Una parte rilevante del lavoro è dedicata al contesto. Ogni femminicidio viene inserito nel suo tempo e nel suo ambiente: le dinamiche storiche, politiche e culturali emergono come fattori non secondari nella comprensione degli eventi. Ne risulta di conseguenza una lettura che non si limita alla cronaca, ma si apre alla riflessione critica, nonché all’inevitabile confronto con l’attualità.

Alessandra De Vita

Alessandra De Vita ha studiato al DAMS di Bologna e all’Università «Suor Orsola Benincasa» di Napoli dove ha conseguito un master in Radiofonia, e ha studiato Pianoforte al Conservatorio di Salerno.

Ha collaborato per un quotidiano del Gruppo GEDI, Radio Capital, ANSA e per «Domani». Scrive per «Il Fatto Quotidiano» e per la rivista «Grazia».

Ha pubblicato due raccolte di racconti Suites acide vol. 1 e vol. 2 (2021 e 2023).

De Vita evidenzia anche alcuni elementi ricorrenti nei casi trattati tra cui la cosiddetta “vittimizzazione secondaria”, in cui le scelte di vita delle donne uccise vengono poste sotto giudizio morale. Elemento che ritroviamo, purtroppo, da prima degli anni Cinquanta, così come in molti casi odierni.

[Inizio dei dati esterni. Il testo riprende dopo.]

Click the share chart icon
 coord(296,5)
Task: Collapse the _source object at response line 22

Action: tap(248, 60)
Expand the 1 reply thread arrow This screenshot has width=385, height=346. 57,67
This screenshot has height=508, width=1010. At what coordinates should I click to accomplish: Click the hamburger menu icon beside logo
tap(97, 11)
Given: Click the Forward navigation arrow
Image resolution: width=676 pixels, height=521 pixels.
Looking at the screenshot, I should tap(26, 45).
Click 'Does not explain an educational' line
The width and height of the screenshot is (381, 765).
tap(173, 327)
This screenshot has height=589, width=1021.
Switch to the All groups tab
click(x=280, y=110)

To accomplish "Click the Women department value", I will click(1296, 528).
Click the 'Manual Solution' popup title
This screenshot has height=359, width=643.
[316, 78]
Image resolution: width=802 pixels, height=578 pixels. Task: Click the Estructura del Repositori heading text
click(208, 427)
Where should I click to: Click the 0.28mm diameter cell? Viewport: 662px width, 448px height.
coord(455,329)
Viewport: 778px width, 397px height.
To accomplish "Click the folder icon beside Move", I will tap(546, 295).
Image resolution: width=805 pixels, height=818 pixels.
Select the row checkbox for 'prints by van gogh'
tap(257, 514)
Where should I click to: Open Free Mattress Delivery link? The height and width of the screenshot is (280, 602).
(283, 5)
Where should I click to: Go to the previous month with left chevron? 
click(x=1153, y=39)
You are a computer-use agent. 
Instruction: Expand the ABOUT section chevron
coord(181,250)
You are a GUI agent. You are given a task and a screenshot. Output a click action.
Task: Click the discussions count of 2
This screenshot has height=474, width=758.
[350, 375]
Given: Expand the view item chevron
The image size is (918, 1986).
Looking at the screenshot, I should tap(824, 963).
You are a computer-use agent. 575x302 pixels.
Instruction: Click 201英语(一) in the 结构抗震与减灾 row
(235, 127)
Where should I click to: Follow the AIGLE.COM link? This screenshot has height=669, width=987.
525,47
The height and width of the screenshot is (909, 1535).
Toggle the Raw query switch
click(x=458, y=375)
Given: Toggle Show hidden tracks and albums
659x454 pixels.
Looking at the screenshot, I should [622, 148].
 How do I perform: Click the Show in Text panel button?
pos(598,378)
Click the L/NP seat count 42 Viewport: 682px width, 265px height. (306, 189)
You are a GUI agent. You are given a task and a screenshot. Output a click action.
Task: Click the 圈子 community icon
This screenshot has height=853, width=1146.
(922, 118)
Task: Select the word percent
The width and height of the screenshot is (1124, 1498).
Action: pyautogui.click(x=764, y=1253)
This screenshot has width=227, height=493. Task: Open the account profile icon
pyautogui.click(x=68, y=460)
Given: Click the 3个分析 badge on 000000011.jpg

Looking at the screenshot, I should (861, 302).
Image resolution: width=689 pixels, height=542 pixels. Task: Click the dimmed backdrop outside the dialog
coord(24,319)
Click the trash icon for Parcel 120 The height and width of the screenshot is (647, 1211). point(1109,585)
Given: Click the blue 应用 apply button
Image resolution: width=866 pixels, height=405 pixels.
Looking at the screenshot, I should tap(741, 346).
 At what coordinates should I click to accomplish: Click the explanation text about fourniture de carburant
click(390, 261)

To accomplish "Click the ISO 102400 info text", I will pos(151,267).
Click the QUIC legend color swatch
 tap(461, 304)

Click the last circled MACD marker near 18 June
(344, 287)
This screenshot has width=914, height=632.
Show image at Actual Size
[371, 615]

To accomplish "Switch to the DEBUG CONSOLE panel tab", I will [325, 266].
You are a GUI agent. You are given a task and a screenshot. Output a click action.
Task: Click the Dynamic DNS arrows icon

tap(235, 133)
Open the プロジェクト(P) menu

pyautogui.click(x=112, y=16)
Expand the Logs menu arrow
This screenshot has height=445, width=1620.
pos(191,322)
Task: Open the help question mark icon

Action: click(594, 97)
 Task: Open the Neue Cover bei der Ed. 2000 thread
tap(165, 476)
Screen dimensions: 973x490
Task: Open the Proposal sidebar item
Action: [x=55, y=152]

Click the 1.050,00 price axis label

Sospese è dunque un’indagine che riporta alla luce storie dimenticate, ma soprattutto un’opera che denuncia il silenzio e l’ingiustizia che continuano ad avvolgere troppe vittime.

Un libro necessario per ricordare, ma anche per comprendere le radici profonde di un fenomeno che attraversa il tempo e la società.